*** Opening of Source document ***
UNC graduate student Abbey Forbes serves the ball during the women's tennis match against the University of Miami on Saturday, April 1, 2023, at the Cone-Kenfield Tennis Center.

For Raleigh native Abbey Forbes, the decision to transfer from UCLA to UNC was not just about her tennis career — it was about coming home.

Abbey, a top-20 Division I singles player, has made her mark on the No. 1 North Carolina women’s tennis team. In the over a dozen singles matches at UNC, Abbey has only lost three, and she is still undefeated in doubles. The graduate student also earned the winning point to clinch the program’s seventh ITA National Indoor Championship title on Feb. 13.

Despite these feats, Abbey didn’t decide to move across the country to add more accomplishments to her resumé. The driving force pulling her home was her younger brother Luke and his battle with cancer. 

While he finished up chemotherapy in August of last year, Abbey wanted to be at his side during the final stages of his treatment. She also wanted to see the doctors and nurses at UNC Children’s Hospital that saved her brother’s life. 

Playing at the highest level in her home state lets her do just that and more. 

“Country strong”

Abbey was 3 years old when her brother was born, and a special bond was born on that day, too. He made her a big sister, and because of that, Abbey said, he became the most important person in her life. 

Before he turned 2, Luke was diagnosed with autism. Abbey knew Luke’s life would look different than hers, but she became a “mother hen,” according to her mother, Denise Lawson-Forbes.
*** Close of Source document ***
*** Opening of Entries supplied ***
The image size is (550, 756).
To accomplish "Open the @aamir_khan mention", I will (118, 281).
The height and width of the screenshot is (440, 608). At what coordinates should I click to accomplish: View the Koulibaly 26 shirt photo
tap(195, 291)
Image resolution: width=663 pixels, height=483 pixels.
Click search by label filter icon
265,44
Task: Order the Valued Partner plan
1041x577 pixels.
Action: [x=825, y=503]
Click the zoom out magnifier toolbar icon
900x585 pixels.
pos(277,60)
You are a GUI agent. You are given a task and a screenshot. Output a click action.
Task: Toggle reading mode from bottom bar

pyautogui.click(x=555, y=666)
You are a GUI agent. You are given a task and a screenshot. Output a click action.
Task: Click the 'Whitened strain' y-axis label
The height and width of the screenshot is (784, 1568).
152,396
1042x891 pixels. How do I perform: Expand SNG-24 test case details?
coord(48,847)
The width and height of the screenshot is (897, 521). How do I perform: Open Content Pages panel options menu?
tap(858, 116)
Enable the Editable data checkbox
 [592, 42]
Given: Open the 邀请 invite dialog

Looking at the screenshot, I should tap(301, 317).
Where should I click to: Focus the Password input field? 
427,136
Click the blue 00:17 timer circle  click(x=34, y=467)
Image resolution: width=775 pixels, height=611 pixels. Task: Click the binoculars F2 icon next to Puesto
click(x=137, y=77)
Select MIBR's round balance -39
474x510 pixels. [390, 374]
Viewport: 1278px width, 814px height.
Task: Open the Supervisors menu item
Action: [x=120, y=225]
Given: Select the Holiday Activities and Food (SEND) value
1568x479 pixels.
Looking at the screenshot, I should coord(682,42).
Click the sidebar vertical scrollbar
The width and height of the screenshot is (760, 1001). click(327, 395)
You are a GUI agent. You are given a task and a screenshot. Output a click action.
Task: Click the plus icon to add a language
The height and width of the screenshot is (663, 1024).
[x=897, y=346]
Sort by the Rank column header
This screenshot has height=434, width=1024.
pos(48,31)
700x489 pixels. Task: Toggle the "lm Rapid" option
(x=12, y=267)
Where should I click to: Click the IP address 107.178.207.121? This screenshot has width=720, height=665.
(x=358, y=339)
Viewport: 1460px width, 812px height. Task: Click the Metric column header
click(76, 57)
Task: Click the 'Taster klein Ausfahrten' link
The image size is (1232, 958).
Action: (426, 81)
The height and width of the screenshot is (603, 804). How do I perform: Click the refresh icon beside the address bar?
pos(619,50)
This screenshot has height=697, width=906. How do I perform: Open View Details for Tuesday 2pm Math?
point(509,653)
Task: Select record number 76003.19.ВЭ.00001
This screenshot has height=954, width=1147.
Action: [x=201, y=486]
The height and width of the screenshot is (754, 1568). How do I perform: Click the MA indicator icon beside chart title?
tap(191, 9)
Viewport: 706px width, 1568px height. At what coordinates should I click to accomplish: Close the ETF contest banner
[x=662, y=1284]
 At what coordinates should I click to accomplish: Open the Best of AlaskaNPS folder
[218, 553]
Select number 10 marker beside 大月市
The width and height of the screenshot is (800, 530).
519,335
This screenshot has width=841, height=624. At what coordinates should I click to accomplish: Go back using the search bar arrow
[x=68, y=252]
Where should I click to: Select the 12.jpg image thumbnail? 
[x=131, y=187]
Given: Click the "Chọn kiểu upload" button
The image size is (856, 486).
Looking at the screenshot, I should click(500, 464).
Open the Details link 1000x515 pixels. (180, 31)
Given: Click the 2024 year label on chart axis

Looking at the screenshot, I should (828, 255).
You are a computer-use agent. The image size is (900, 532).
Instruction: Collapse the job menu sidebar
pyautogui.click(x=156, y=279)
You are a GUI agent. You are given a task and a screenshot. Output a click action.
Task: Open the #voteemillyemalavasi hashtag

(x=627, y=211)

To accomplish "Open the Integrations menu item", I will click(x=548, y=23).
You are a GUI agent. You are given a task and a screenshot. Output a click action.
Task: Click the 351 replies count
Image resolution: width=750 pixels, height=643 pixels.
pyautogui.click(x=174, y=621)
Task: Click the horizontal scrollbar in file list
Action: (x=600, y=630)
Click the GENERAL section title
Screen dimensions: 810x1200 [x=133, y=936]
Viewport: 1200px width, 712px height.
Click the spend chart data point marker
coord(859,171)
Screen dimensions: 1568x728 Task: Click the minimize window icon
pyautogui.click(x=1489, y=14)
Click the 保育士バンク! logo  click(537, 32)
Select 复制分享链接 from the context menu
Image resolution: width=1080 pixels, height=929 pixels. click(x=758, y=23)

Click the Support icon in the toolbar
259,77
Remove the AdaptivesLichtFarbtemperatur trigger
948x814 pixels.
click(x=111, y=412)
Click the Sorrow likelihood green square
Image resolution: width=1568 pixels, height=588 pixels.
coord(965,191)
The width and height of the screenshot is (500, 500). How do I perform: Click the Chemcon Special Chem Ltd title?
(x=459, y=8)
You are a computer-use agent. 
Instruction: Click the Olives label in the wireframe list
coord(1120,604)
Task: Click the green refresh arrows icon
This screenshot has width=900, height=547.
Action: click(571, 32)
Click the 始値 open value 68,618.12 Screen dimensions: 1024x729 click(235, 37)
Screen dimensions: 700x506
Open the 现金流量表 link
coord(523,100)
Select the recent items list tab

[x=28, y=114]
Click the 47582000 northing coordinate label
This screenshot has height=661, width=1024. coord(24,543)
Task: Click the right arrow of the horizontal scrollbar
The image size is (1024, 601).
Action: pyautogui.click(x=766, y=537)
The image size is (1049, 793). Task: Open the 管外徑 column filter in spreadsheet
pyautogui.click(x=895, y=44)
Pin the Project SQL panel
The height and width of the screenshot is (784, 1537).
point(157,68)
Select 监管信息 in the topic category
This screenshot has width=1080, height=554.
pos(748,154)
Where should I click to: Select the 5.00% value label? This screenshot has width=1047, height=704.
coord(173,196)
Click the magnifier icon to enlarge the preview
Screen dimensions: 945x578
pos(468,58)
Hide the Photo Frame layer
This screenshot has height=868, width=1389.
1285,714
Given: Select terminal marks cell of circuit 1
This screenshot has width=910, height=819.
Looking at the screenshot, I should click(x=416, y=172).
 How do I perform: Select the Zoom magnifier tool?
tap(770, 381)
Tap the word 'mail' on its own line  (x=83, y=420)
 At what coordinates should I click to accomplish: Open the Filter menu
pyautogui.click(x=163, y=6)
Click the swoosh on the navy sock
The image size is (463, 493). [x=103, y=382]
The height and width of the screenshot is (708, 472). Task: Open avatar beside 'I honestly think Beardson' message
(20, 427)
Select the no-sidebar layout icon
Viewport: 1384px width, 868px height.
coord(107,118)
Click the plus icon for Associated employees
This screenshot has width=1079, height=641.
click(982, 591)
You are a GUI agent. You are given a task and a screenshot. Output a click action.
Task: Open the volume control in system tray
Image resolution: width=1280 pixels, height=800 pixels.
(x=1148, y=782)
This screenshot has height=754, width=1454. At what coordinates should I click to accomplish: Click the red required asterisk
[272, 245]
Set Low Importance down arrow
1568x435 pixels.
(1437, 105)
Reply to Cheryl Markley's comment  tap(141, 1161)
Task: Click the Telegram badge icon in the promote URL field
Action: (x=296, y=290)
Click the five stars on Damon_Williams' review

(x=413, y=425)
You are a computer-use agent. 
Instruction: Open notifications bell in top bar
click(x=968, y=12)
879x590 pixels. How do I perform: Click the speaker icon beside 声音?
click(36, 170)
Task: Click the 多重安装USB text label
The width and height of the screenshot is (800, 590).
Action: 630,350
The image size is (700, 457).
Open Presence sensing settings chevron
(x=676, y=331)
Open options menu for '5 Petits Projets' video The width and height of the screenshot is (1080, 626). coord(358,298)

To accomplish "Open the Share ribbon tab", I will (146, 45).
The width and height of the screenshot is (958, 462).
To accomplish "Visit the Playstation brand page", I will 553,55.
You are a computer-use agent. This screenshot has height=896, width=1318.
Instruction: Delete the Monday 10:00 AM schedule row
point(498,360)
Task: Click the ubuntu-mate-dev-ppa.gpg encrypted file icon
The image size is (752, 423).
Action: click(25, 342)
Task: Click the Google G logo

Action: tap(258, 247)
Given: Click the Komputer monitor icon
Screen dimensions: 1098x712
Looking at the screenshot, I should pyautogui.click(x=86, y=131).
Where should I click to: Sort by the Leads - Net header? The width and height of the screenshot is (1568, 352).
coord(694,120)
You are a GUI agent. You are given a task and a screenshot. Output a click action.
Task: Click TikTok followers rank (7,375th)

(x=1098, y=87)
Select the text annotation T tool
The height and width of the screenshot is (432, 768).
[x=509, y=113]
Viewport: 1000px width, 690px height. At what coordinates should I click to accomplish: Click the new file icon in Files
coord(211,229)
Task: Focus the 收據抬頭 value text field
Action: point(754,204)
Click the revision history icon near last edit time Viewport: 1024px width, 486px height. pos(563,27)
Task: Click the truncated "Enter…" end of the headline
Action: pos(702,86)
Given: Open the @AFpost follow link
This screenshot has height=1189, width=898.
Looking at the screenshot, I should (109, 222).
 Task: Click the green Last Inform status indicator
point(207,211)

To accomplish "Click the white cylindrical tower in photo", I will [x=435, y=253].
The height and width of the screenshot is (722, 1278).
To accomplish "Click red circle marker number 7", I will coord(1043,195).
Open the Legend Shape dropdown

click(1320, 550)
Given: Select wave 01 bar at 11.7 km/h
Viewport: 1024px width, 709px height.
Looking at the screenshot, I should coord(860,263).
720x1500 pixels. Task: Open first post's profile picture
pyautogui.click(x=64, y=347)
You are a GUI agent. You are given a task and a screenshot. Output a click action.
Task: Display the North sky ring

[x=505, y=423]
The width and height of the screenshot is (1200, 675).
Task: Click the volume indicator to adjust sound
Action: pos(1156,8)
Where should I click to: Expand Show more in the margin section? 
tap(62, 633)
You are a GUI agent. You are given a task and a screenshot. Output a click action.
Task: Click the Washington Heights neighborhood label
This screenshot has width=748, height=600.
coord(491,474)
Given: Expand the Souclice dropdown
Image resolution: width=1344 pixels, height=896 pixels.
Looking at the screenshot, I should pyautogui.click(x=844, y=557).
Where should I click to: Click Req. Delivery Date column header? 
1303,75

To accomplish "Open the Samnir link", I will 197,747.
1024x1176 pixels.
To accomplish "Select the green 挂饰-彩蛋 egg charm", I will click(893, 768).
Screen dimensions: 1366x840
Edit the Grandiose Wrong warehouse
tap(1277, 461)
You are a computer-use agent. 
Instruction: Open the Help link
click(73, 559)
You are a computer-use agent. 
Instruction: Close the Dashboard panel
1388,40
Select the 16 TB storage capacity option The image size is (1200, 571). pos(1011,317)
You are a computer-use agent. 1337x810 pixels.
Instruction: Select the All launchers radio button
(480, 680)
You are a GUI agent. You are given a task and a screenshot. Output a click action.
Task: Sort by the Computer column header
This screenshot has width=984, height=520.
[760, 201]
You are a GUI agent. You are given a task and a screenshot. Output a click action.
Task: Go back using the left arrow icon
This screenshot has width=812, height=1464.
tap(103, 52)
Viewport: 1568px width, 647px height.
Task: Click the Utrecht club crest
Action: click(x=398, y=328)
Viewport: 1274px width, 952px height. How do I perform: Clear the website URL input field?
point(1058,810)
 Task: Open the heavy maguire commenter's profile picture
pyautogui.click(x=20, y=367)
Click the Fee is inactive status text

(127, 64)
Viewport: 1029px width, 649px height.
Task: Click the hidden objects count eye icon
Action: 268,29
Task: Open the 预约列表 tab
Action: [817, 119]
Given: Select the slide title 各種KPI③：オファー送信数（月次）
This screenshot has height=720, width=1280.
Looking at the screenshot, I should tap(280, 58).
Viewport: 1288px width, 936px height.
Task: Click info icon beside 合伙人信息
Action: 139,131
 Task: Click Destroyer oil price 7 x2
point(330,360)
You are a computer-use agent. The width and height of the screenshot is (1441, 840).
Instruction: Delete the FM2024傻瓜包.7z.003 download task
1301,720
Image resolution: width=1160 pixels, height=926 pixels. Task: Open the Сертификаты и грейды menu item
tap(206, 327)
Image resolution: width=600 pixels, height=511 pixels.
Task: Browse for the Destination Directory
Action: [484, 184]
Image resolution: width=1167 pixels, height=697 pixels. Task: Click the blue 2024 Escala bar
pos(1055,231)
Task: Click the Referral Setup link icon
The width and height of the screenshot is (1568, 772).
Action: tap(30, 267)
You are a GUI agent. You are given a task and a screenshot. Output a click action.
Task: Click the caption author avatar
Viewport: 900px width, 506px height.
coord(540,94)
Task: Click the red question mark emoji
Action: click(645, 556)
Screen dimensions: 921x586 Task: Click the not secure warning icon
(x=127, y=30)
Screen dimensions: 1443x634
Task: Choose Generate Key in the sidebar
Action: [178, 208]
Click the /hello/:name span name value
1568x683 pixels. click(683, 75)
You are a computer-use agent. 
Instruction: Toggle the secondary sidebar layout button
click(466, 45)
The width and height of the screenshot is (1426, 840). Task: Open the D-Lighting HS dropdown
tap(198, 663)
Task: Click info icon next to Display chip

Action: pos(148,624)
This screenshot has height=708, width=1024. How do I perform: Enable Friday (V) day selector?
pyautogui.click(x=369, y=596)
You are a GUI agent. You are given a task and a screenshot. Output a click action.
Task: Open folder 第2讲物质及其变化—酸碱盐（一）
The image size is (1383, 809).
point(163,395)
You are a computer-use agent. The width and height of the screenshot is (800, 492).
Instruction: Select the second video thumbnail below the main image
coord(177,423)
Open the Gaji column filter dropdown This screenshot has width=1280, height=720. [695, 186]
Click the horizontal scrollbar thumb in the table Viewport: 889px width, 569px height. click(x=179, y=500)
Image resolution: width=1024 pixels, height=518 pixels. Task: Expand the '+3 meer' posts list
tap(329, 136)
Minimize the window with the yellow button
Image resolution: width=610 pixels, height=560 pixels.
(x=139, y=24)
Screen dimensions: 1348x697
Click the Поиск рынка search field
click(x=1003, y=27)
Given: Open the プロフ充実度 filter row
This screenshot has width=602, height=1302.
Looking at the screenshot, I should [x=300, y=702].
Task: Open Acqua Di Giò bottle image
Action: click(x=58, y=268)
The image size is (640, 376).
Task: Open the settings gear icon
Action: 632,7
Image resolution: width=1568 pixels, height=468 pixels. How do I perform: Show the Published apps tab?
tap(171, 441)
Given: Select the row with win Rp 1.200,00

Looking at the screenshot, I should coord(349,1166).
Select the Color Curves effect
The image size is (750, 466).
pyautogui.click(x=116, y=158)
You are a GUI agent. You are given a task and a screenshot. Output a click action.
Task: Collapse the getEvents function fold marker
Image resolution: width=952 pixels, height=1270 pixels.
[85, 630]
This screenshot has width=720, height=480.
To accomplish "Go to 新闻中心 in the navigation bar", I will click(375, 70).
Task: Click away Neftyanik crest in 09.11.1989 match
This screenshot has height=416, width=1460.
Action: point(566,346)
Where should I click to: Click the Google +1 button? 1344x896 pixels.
*** Close of Entries supplied ***
• **Explore the material**
(A) Please write out the part of the article about Abbey Forbes that begins at the words "While he finished" and stops after the words "that and more.".
(B) According to the article about Abbey Forbes, what was Luke diagnosed with before he turned 2?
(C) Proceed with the article about Abbey Forbes from the point where it stops.

• **Numbered responses**
(A)
While he finished up chemotherapy in August of last year, Abbey wanted to be at his side during the final stages of his treatment. She also wanted to see the doctors and nurses at UNC Children’s Hospital that saved her brother’s life. 

Playing at the highest level in her home state lets her do just that and more.

(B) Autism.

(C)
“When I started playing tennis, he would come on every trip,” Abbey said. “We spent so much time in close proximity together. When I learned how to drive, I took him everywhere.”

As they got older, Abbey watched her brother go through life and school with the biggest smile on his face, in spite of his disability. From the moment Luke was born, Denise always called her son “country strong” because he embodied the toughness and energy of a kid who grew up on a farm.

Every challenge life threw at him, Luke persevered. “Country strong” is a motto that symbolizes his strength, and it later became a rallying cry for the family as they faced an even tougher battle years later. 

When Abbey was a senior in high school, her family began to notice that Luke was not running around with his usual level of energy. He wasn’t participating in school activities like he usually did, and he wasn’t socializing with his friends.

In May, at one of his Miracle League baseball games, Denise said she noticed a spot that looked like ringworm on her son’s body while he was running the bases – a type of fungal skin infection that Luke had dealt with before. But, when he came closer, she realized it was not a ringworm, but a lump with a shadow around it.

Denise took him to the doctor, who initially believed the lump was caused by allergies. Two days later, she took him back, and the doctors discovered more lumps and ordered a blood test. The family was instructed to go to the hospital immediately.

Abbey was heading home from physical therapy when she got the news. Her 15-year-old brother was diagnosed with B-cell acute lymphoblastic leukemia, a kind of blood cancer.

Driving down Six Forks Road, a drive she will never forget, Abbey sobbed.  

“My worst nightmare had come true,” she said. 

Abbey hurried to her other brother Matthew’s school to pull him out of class and talk to him. 

Doctors told the Forbes family that there would be an 80-percent chance of the cancer treatments working, but the other 20 percent scared them.

“It was a blur,” Denise said. “I'm like, ‘He has autism, and then now you're telling me he has cancer too?’ I think that knocked us off of our feet. That was the last thing we expected.”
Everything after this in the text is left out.